Table Munging Terminology

We need a simple vocabulary for talking about the manipulation of tabular data structures. That is, we want a clean and elegant way of describing how to munge tables. We want to slice and dice them with minimal pain. Implementation can follow once we settle on the right verbs for data manipulation operations and the right nouns for post-manipulated elements. Yes, we have relational algebra codified in SQL and its mungy extensions. So we’re just talking about a coherent distillation of those parts potentially applicable to any tabular data store.

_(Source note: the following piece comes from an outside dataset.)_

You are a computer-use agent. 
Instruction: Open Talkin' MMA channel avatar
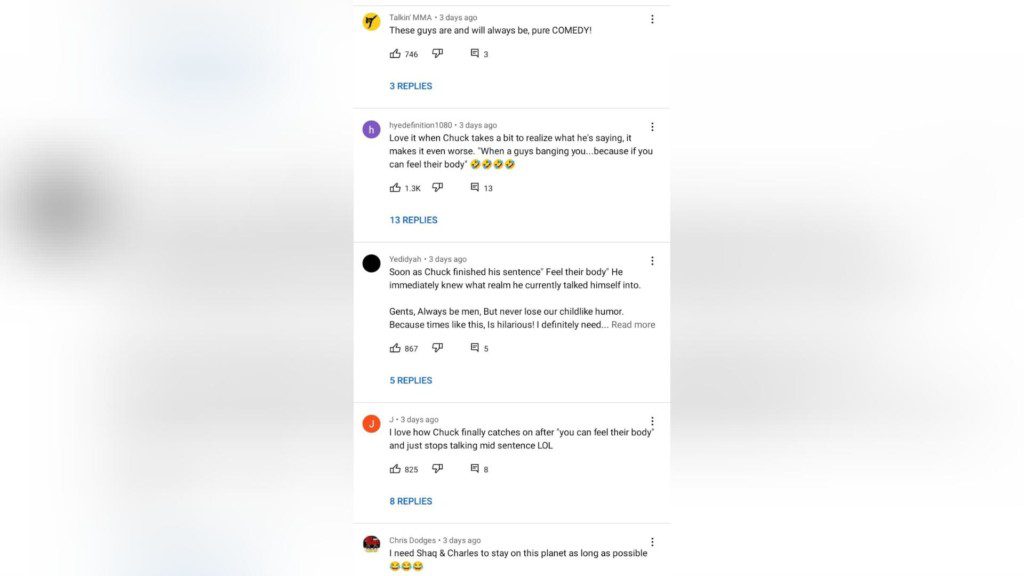pos(371,22)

What follows are extracts from Hadley Wickham’s dplyr project README file.

Context

You need to split up a big data structure into homogeneous pieces, apply a function to each piece and then combine all the results back together. For example, you might want to:

fit the same model for each subset of a data frame
quickly calculate summary statistics for each group
perform group-wise transformations like scaling or standardising

Unary verbs

select(): focus on a subset of variables
filter(): focus on a subset of rows
mutate(): add new columns
summarise(): reduce each group to a smaller number of summary statistics
arrange(): re-order the rows

Binary verbs

As well as verbs that work on a single table, we also want verbs describing how to operate on two tables at a time, viz. your standard joins:

inner_join(x, y): matching x + y
left_join(x, y): all x + matching y
semi_join(x, y): all x with match in y
anti_join(x, y): all x without match in y

Other

We might also want to provide head() and print() methods for summary display of our tables.

Existing tools

reshape
dplyr
pandas
crossfilter - fast n-dimensional filtering and grouping of records in javascript.